Walkovers badly hurt the league this season. Navy and PAF forfeited their away games in Balochistan and Wohaib FC did not play there after they got relegated.
Afghan FC not only forfeited their two away games against National Bank and Navy but also against Baloch FC, which raised many eyebrows.
The PFF will have to plan meticulously for the next season in order to eliminate the trend of giving walkovers that damaged the whole exercise.
Although being a crowd-pulling venue it looks difficult to exclude Chaman as one of the centres for the league, the authorities must ensure transparent conduct of matches there by providing foolproof security to the visiting teams.
But it looks very unlikely that the current management will take any concrete step as it has been seen ignoring bigger things in the past. In order to save money the authorities once again did not follow FIFA rules and only a single person was seen acting both as match-commissioner and referee’s assessor during the league.
Mostly, local referees supervised the matches, which damaged the crucial final phase in Karachi in which some strong teams had to go down because of poor decisions of the referees who looked unfit for the job.
As a face-saving move, neutral referees were brought in just for a few games in the end but by then the league had turned into a dead-rubber.
The PFF will have to ensure a transparent system if it wants to improve the standard of the prime league. No official of the PFF even visited Chaman, Quetta or Karachi for watching matches.
Mostly the PFF, as per their defective rules, relies on the reports of the match commissioners but they don’t know that most of the match-commissioners don’t send the authorities correct details after any eventful game due to external pressure.
The league lacks quality and it should be reordered by reducing the number of teams so that there is sufficient gap between two matches.
Induction of foreign players is the only way through which the league could be improved.

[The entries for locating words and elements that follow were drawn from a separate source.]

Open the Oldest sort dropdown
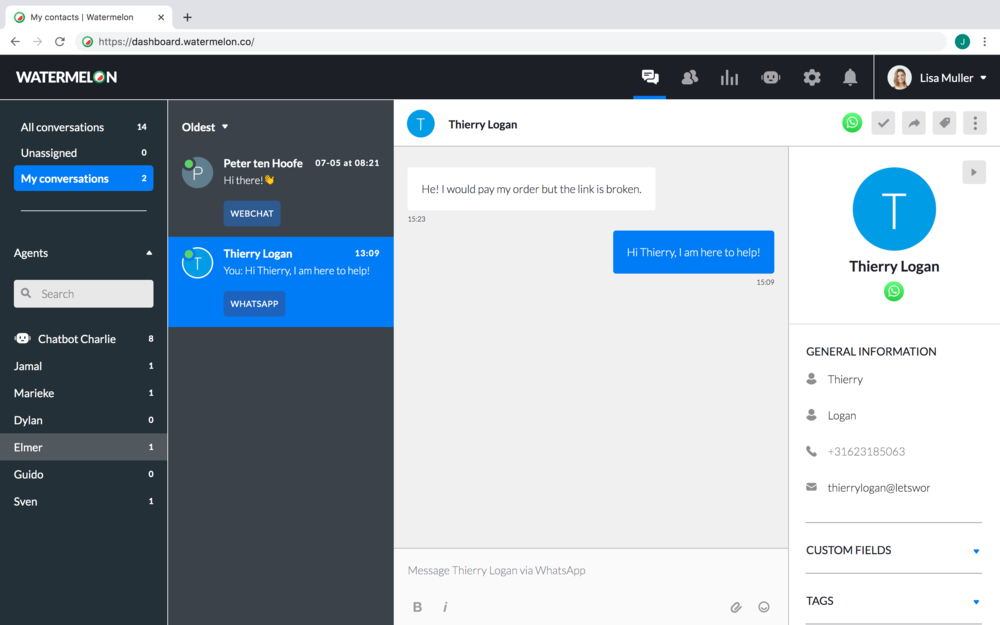The height and width of the screenshot is (625, 1000). [205, 127]
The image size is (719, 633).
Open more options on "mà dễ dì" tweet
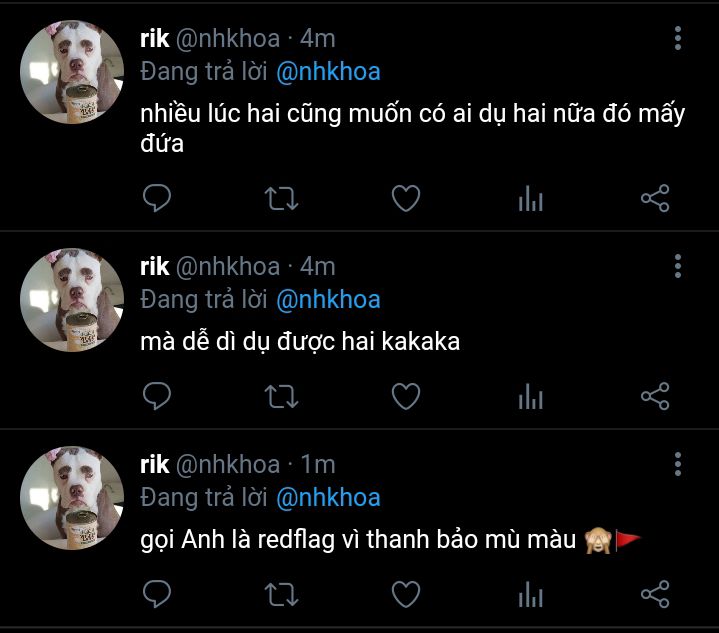click(x=678, y=266)
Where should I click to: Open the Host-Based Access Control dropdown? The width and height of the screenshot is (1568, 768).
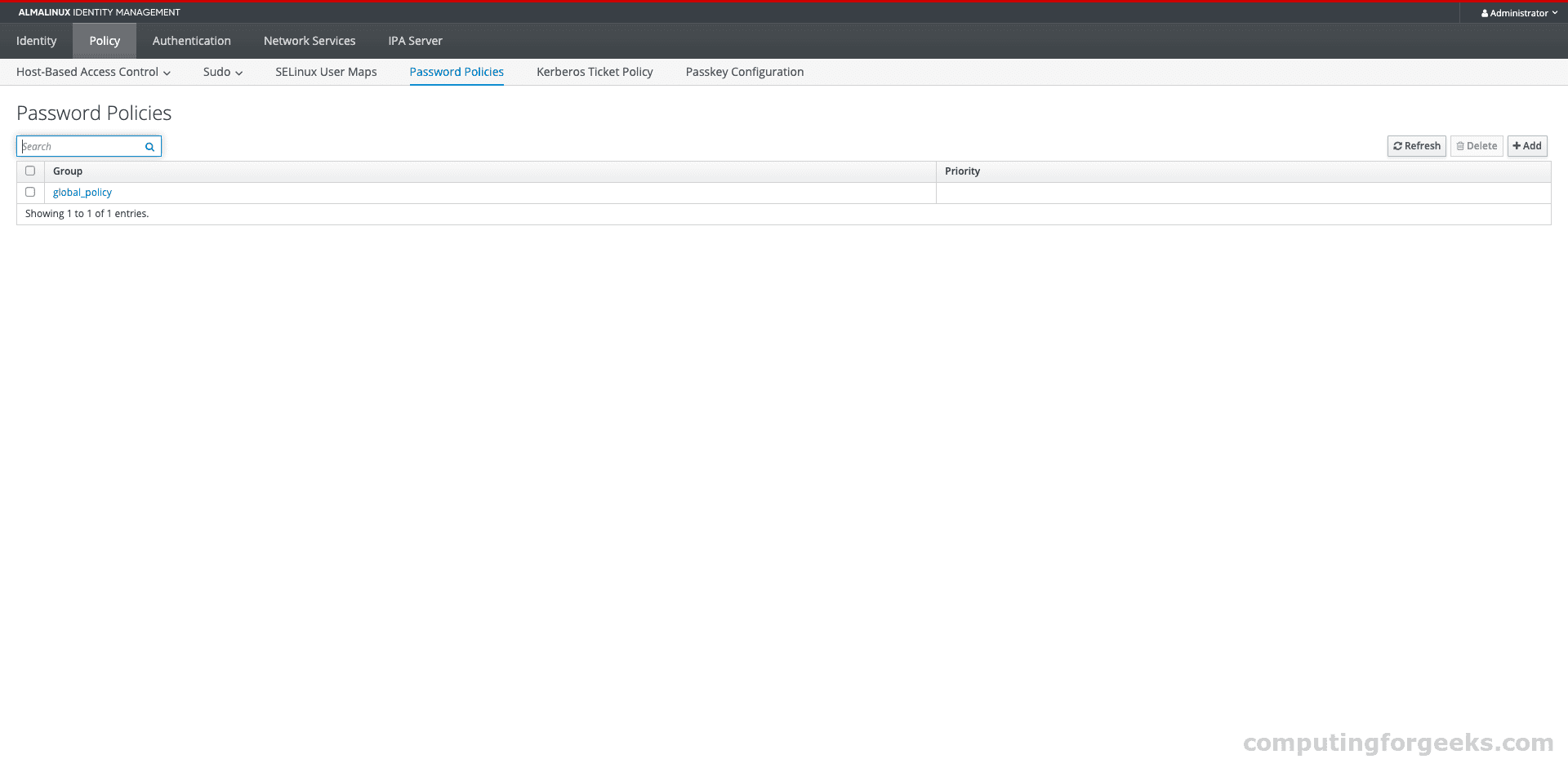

The PFF once again failed to manage sponsors for the competitions. The PFF should learn from the war-torn Afghanistan, who held a successful, sponsored and televised league watched by a huge crowd recently.
But all this needs a dedicated administration with a vision.
Sponsors used to take great interest in supporting the PFF, but they severed ties with it after they found the authorities unreliable. Pakistan usually do not click in international circuit because of the weak domestic structure.
Unless the domestic system is modified and improved spending on foreign coaches will be a futile exercise.